Chapitre 14

Eagles

Une petite crique aux eaux blanches avait abrité leur pique-nique improvisé. Zéro nuage à l’horizon, un barbecue de poche, deux verres Nutella de sauvignon frais, trois bars brûlants, cinq oiseaux de mer aux yeux ronds et interrogateurs comme témoins, l’équation parfaite de la simplicité, la suite de Fibonacci pour mathématiciens du grand air.

La traversée de retour s’était déroulée dans un silence que même les dauphins n’avaient osé perturber. Une fois arrivé au port Tabarly avait récupéré son équipier sur ses deux jambes, et leur accolade de départ promettait de futures parties de bouteilles en l’air. Le périple continuait. Gabriel avait choisi de pousser jusqu’à La Rochelle.

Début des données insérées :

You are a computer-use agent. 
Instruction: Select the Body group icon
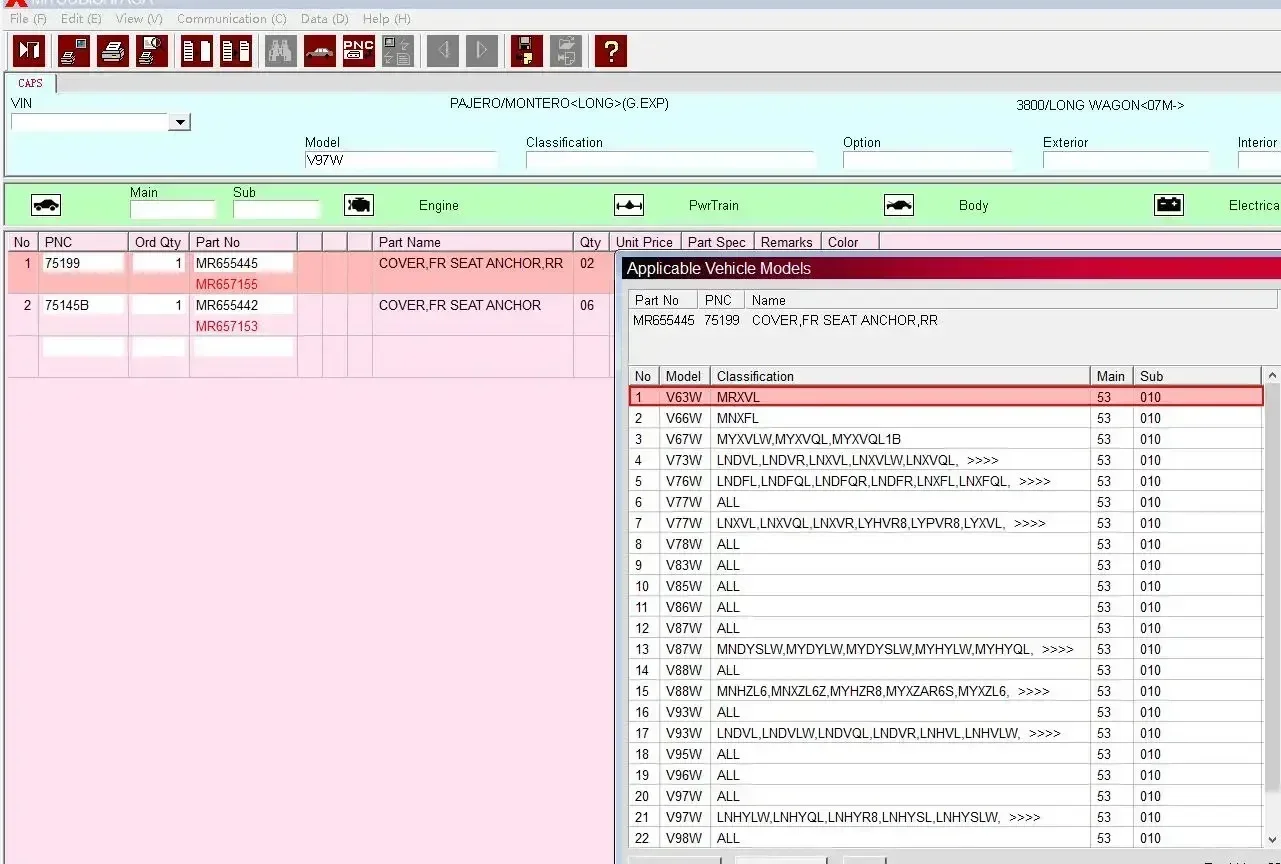[899, 205]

Une ville qui mettait en circulation des bus qui roulent au marc de raisin devait s’y entendre en étrangetés viticoles.

Tout en somnolant il imaginait les vapeurs des pots d’échappement parfumées aux petits fruits rouges et aux émanations de cognac. Un faune couvert de tatouages balançait à grands coups de fourches d’énormes grappes de raisins dans la gueule grande ouverte de l’alambic. Le monstre de cuivre ronronnait de plaisir et fumait sa joie en transpirant par tous les pores son jus odorant. Rythmés par les changements de vitesse du conducteur-distillateur, les passagers de l’étrange véhicule chantaient et levaient leurs verres à la santé de Bacchus et des transports en commun, qui effectivement les transportait totalement ailleurs.

Welcome to the hôtel California, such a lovely place…

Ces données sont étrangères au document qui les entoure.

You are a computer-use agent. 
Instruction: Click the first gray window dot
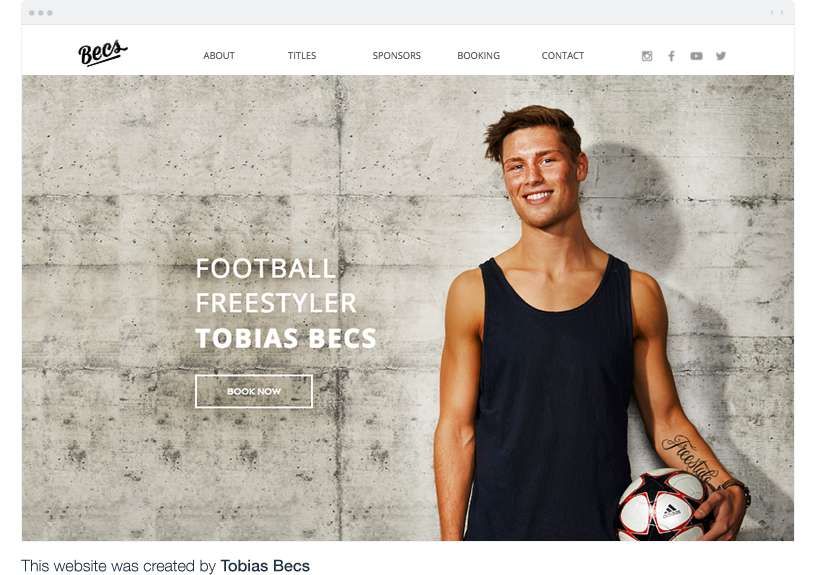[32, 12]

Une jeune femme couverte de pétales de roses et de feuilles de vignes flottait dans les allées, une jarre en terre à la main. Fontaine de bulles et de fruits rouges. Une fée. Elle remplissait à la volée les coupes que le chauffeur avait offertes à chaque voyageur. Service public, service compris.

…such a lovely face…

Gabriel se mit à chanter lui aussi.

Coup de frein. Retour brutal sur le fauteuil en velours qui gratte, le nez à deux centimètres du cendrier qui devait se morfondre des temps joyeux de la fumette.

« La Turballe, cinq minutes d’arrêt ! »

Autour de lui quelques paires d’yeux le fixaient. Il avait en bouche un parfum intense de fraises des bois. Immédiatement Gabriel pensa au Sève rosé de saignée d’Olivier Horiot. Déformation professionnelle. Heure de l’apéro aussi.